Сидя за письменным столом, Драхош дослушал до конца страстную речь Моки. Потом он угостил ее сигаретой, дал ей прикурить и, встав с места, прошелся по комнате. Постоял, посмотрел на большую карту района, висевшую на стене. Затем снова сел за свой стол, и Мока увидела перед собой его усталое лицо.
— Ваш кооператив один из лучших в районе.
— В этом часть и моей заслуги, — сказала Мока, пожав плечами.
— Знаю. Но в первый год мы требуем, вернее, только можем требовать, чтобы кооперативы приступили к закладке основ крупного хозяйства.
— Но неужели вы не понимаете… — Нежная кожа на лице у Моки начала медленно краснеть.
— Я все понимаю… — Глубоко задумавшись, Драхош помолчал немного. — Если вы разрешите, я тоже расскажу вам одну историю, связанную с пятьдесят шестым годом… Я попал сюда в пятьдесят третьем, когда меня назначили секретарем здешнего райкома партии. За год-два я приобрел авторитет, люди стали прислушиваться к моим словам. Только здесь, в райцентре, до марта пятьдесят шестого года, пока я был секретарем, в партию вступили сто двадцать крестьян. Потом в марте пятьдесят шестого я получил указание из обкома партии об организации кооператива в райцентре. Не долго думая, взялся я за дело. Сотни агитаторов принялись обрабатывать крестьян. Мы прибегали и к принуждению: сливали несколько семей в одну, чтобы заставить их платить более высокий налог. Хорошего середняка, которого несколько недель назад я сам отличал, теперь я выселял из деревни, потому что он не хотел идти в кооператив. За четыре месяца полторы тысячи человек вступили в сельскохозяйственный кооператив. Я был убежден, что это большое достижение на пути к социализму и что мы действуем правильно. Но тем временем я потерял свой авторитет, народ возненавидел меня и в моем лице — партию. Погибли результаты моей многолетней упорной работы. К тому же вскоре выяснилось, что не были созданы условия для такого грандиозного скачка. Государство не могло обеспечить кооперативы денежными средствами для капитального строительства, хозяйственной помощью, специалистами. Для крестьян кооператив оставался чужим, они говорили: «Он государственный» и работали спустя рукава или вообще палец о палец не ударяли.
После двадцать третьего октября произошел полный развал. Мы видели, что государство не может спасти кооперативы. Вы сами видели это, не так ли? Крестьяне разнесли все в пух и прах, царил настоящий хаос.
Двадцать девятого октября огромная толпа собралась перед райкомом партии. Люди предъявляли обычные требования, а также настаивали на моей выдаче. Выкрикивали мою фамилию. Мы тогда как раз совещались, применить ли нам оружие. Райком принял решение оружия не применять. Только я выступал против из вполне законного чувства самозащиты, потому что народ продолжал кричать: «Пусть выдадут Драхоша! Мы хотим с ним рассчитаться!» Я заявил, что настаиваю на применении оружия и, если на меня нападут, дешево свою жизнь не отдам.
Мой заместитель, выйдя на балкон, вступил в переговоры с толпой. Он обещал людям рассмотреть их требования, пусть только они мирно разойдутся по домам. Ради моей безопасности он сказал, что меня нет в райкоме. Народ постепенно успокоился, примирился с тем, что Драхош «сбежал».

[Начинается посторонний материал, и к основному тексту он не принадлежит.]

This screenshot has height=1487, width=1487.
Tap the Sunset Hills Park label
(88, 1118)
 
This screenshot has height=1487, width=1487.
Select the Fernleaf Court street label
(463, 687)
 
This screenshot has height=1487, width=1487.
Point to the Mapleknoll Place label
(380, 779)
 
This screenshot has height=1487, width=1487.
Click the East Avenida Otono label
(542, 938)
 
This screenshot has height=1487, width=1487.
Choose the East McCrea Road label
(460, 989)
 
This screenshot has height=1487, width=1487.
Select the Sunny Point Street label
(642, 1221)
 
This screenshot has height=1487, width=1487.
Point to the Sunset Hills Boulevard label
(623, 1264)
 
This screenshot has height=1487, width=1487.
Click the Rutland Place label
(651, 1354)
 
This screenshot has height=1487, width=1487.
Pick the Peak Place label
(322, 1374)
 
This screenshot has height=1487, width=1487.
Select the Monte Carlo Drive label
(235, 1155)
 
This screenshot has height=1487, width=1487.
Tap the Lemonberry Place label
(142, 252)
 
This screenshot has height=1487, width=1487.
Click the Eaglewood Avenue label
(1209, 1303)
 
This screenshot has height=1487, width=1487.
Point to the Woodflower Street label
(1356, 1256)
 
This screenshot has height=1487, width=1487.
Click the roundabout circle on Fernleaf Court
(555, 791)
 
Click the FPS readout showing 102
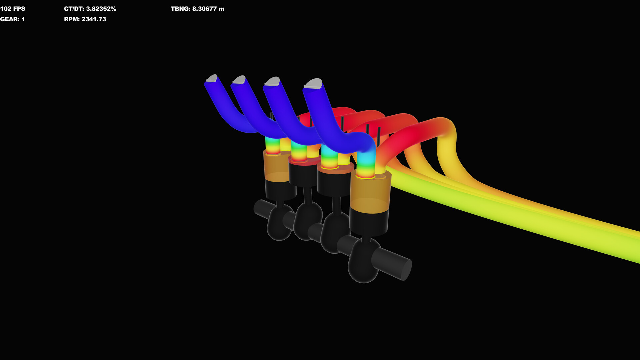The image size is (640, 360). [x=13, y=9]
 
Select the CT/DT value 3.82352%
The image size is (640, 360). [x=90, y=9]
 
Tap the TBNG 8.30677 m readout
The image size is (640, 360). [x=197, y=9]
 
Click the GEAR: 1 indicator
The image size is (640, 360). [x=12, y=19]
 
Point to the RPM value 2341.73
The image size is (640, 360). [x=85, y=19]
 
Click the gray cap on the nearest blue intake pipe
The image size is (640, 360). [x=313, y=84]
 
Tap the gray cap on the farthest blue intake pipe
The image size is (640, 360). [x=212, y=79]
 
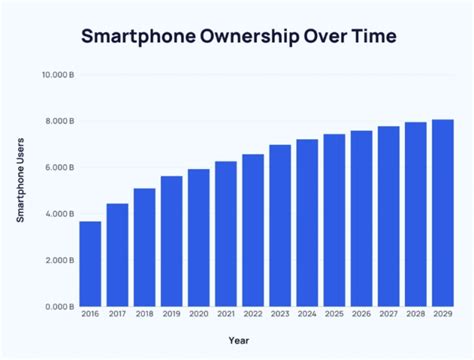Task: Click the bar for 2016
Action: coord(90,264)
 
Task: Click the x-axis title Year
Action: coord(266,341)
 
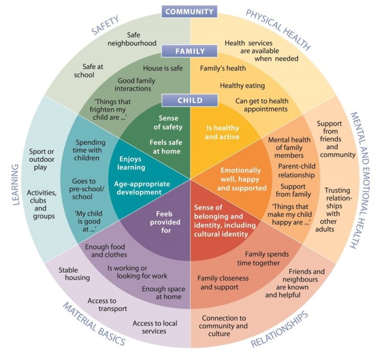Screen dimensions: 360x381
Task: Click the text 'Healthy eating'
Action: coord(239,85)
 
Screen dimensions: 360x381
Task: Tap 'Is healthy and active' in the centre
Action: coord(222,132)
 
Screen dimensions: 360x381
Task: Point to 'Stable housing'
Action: coord(74,274)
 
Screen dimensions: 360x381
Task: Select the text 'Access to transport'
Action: coord(107,305)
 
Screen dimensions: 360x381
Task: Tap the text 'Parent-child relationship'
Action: coord(297,171)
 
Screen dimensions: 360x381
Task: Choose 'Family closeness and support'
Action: coord(218,283)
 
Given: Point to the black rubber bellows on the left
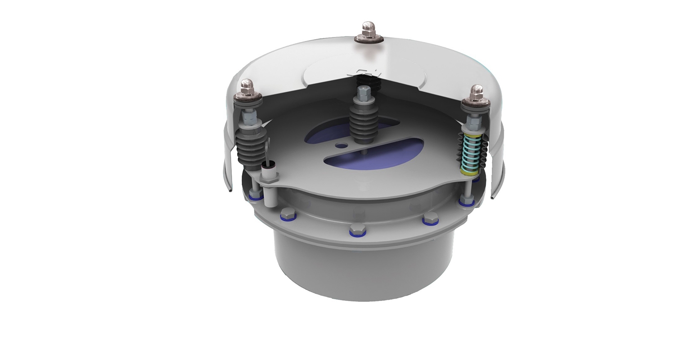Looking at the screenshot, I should point(249,144).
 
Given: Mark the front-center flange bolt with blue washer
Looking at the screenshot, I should point(358,230).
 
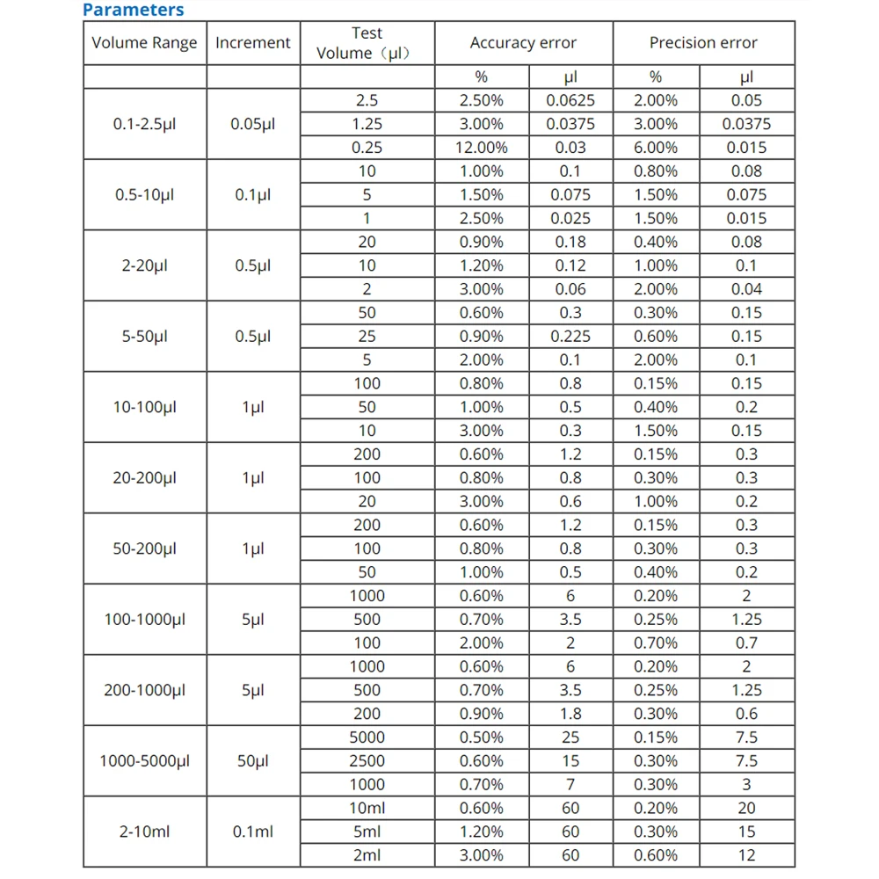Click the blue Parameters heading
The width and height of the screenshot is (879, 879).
coord(133,11)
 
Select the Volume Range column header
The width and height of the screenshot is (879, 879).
coord(144,43)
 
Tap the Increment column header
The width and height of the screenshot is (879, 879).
coord(252,43)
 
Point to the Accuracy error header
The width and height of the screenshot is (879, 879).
coord(523,43)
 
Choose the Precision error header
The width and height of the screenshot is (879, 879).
coord(702,43)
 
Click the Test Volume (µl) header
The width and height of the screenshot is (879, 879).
coord(367,43)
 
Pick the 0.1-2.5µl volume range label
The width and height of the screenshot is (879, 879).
coord(144,124)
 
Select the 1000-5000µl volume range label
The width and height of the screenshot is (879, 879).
coord(144,761)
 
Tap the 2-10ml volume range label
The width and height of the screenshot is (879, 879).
coord(144,832)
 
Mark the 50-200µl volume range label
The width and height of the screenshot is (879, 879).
coord(144,548)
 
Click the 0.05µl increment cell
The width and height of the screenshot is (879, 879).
coord(252,124)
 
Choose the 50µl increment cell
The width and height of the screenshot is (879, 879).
coord(252,761)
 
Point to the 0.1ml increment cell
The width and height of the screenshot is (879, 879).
coord(252,832)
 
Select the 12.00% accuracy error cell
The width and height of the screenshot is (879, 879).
coord(481,148)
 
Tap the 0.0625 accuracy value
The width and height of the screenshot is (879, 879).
coord(570,100)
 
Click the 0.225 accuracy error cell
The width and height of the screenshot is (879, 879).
coord(570,336)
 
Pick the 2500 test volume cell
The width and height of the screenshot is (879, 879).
coord(367,761)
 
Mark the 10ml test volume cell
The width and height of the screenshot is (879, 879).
coord(367,808)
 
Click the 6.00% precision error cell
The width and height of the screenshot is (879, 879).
coord(656,148)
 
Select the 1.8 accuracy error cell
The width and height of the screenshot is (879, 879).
coord(570,714)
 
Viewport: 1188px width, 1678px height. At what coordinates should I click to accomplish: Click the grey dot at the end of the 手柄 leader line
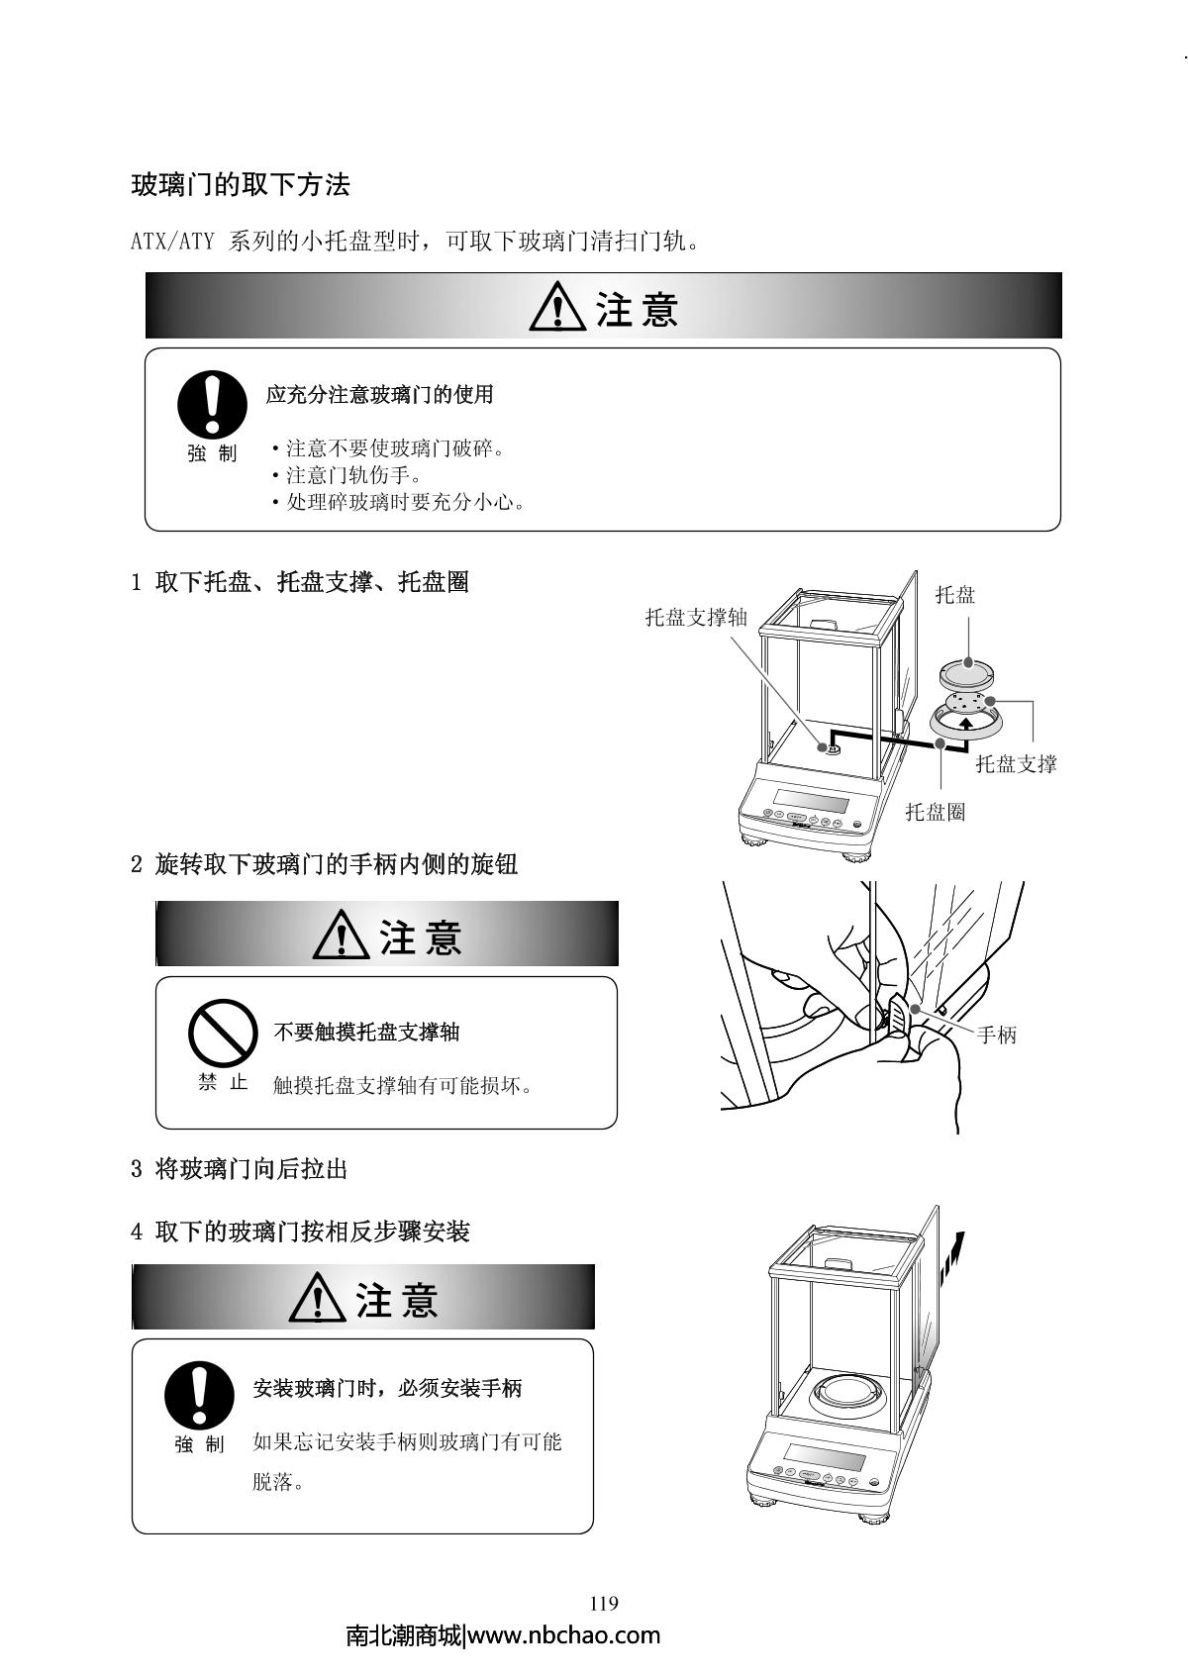(915, 1009)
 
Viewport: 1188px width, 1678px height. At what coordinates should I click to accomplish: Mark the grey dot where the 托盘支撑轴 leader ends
(824, 746)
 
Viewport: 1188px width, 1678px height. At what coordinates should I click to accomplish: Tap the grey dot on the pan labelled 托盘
(968, 662)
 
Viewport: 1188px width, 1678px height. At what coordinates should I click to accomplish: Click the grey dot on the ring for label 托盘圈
(940, 743)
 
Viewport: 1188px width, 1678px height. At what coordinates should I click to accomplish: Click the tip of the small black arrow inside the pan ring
(966, 719)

Я с пистолетом в руке стоял в одной из комнат райкома и думал, почему именно меня люди так ненавидят? Ведь раньше, хотя у нас и возникали разногласия, меня любили, я не раз это чувствовал. Очевидно, они возненавидели меня за то, что я насильно загонял их в кооператив. В те тяжелые минуты я все обдумал и понял до конца.
Ночью народ разошелся. Я вылез через дымоход на крышу, пробрался по улице не замеченный теми, кто был выставлен для охраны здания, и наконец на машине Красного Креста бежал тайком в деревню к родным жены. На другой день вечером — мы как раз ужинали — явились солдаты и штатские, чтобы арестовать меня. Мне не разрешили даже закончить ужин. В райцентр меня привезли на грузовике, изрядно избив по дороге. А там посадили в тюрьму. Несколько дней меня продержали в темноте, не давали ни есть, ни пить. Никто не заглядывал в мою камеру. Меня охранял молодой пограничник, с которым позже я подружился, но вначале он относился ко мне с большим недоверием.
Наконец пришли за мной какие-то вооруженные парни, надели мне наручники и, приставив к моему боку автомат, повели меня по райцентру. Собрав около четырехсот человек, в клубе устроили открытое судебное заседание. С выражением зачитали выдвигаемые против меня обвинения, полные страшной клеветы. Потом кто-то в зале показал фотографию девочки, погибшей в автомобильной катастрофе, и закричал: «Драхош — ее убийца! Повесить его!»